Monday, February 6, 2012

For the sake of writing a blog

Two days off in a row.... finally I can wash the jeans I have worn about 5 days in a row and vacuum out my car (seeing as how it now has about 2 months' worth of accumulated grit on the floor).  I'm feeling quite strangely today.  All of the things I want to complain/bitch about in this blog seem trivial compared to other people's problems.  Inspired by a friend who told me about the article, I decided to read this piece from NYTimes:  http://www.nytimes.com/2012/02/04/world/asia/cold-weather-kills-children-in-afghan-refugee-camps.html

Now, normally, I would ask, "Why the fuck are these people having children they can't afford to raise in a warm, happy environment?  Why the fuck aren't these people utilizing birth control knowing full well their kids will live a life of hardship in the world they are unwillingly made to enter?"  But that is all besides the point.  These children have already been brought into the world, and therefore something needs to be done about the situation.  It baffles me that Americans are so unaware of the hardships faced by others around the world.  Sure, we have a shitty economy, and many of us are living below the poverty line right here in our own country.  But honestly, we are lucky we aren't in refugee camps, or subjected to freezing temps at night because we have no electricity or insulated homes to keep us warm.  We are fortunate not to live in fear that we might be killed or raided or raped by bands of rogue insurgents at night while we sleep.

Yesterday at work, I thought it was a sad reflection on the American people that on Super Bowl Sunday, people stopped shopping a good, two hours before my store closed.  Presumably, the game took importance over all else in their life, and they went home or to whichever party they were invited to, to make merry, get drunk, and watch football.  My store was dead between the hours of 5 and 7:00 pm (the last two hours we were open).  I worked on Christmas Eve, and we were busy right up until close... which also happened to be 7:00 pm.  Why is it that watching football is a reason to be home on time, but being home with your family on Christmas Eve isn't reason enough to deter people from shopping right up until the last minute we were open?  I guess that goes to prove what is really important today in America.

We live in a world where the latest Kardashian gossip and celebrity breakup makes front-line news above Darfur and freezing babies in war-ravaged Afghanistan.  I'm not saying that we can help everybody all the time, because I am a firm believer that one cannot help another until they have helped themselves (in this case, America needs to be financially stable before we can give increased aid to other nations in need).  However, I am saying perhaps instead of focusing on our own wants, we learn to recognize the fact that around the world there are people with actual NEEDS that are not being fulfilled.

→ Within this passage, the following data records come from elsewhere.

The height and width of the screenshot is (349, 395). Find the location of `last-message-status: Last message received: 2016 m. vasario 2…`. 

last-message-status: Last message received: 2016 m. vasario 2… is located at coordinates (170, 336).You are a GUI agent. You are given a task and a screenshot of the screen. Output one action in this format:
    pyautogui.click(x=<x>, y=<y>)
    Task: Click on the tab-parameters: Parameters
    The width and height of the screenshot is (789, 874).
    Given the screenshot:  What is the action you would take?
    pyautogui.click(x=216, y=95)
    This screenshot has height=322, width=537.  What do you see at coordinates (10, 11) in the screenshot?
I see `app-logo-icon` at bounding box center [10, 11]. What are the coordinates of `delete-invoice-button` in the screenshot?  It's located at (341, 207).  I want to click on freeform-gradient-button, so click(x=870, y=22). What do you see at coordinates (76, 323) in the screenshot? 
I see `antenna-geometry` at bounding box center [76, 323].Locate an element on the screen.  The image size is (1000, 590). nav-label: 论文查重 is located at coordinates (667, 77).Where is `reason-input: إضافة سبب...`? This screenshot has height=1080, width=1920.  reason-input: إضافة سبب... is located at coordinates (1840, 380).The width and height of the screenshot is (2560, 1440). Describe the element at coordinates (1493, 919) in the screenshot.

Instead of complaining how much I hate my job (even though I will continue to hate it until I find one that is more fulfilling), perhaps I should take time to remind myself that I am lucky to have a job in the first place, amongst the hundreds of other things that I am lucky to have.

I'm sure I'm as guilty as the next person, sometimes bitching that I have never travelled to Europe, or that I wish I could afford more vacations, or a sick apartment to call my own, but I am lucky to have enough food to keep me satisfied, a roof over my head, and the comfort of knowing that I live in a country where I am (essentially) free, and safe enough to walk down the streets by myself (excluding sketchy sections of Binghamton) any time I want (let's just forget the dangers of being a woman, alone at night for the sake of this statement).

So today, even though I want to complain about the fact that my debit card cannot be used internationally to order this Motel dress for my upcoming birthday:  http://www.motelrocks.com/shop/products/Motel-Ginetta-Dress-in-Jade-and-Black-Lace.html
I shouldn't complain at all, seeing as how I have enough money to afford such a frivolous little number, and seeing as how this pales in comparison to the true problems and issues faced by millions of people around the world.  I remember when I was 6, I got the wrong American Girl doll for Christmas ( I wanted the Asian baby and my mom bought me the Felicity doll), I threw a fit and cried.  My mom slapped me (yes, this was a day and age where it was still socially acceptable to man-handle one's own child) and reminded me how lucky I was to have any presents at all when their are children who never even know the pleasure of a new toy, and are not even lucky to have enough food to keep them full.  I didn't really comprehend back then, why I was fortunate, and I couldn't look past what I saw as an injustice (getting the wrong doll).  Looking back, perhaps my mom should have slapped me harder or made me watch a documentary on the children of developing nations so I had a reality shock a little earlier on in my life.  Sadly, this situation repeated itself when I was 12 and I cried because I got underwear and a training bra in my stocking and proceeded to pout and cry.  I was such a brat.  I am no saint, and I complain pretty much daily about things that people living in poverty would never consider a problem, or worthy of stressing over, but I am going to make an effort to be more aware from this point forth.  Lord knows I have been aware of animal cruelty for a while and I still continue to eat meat.... but we will save that topic for another day.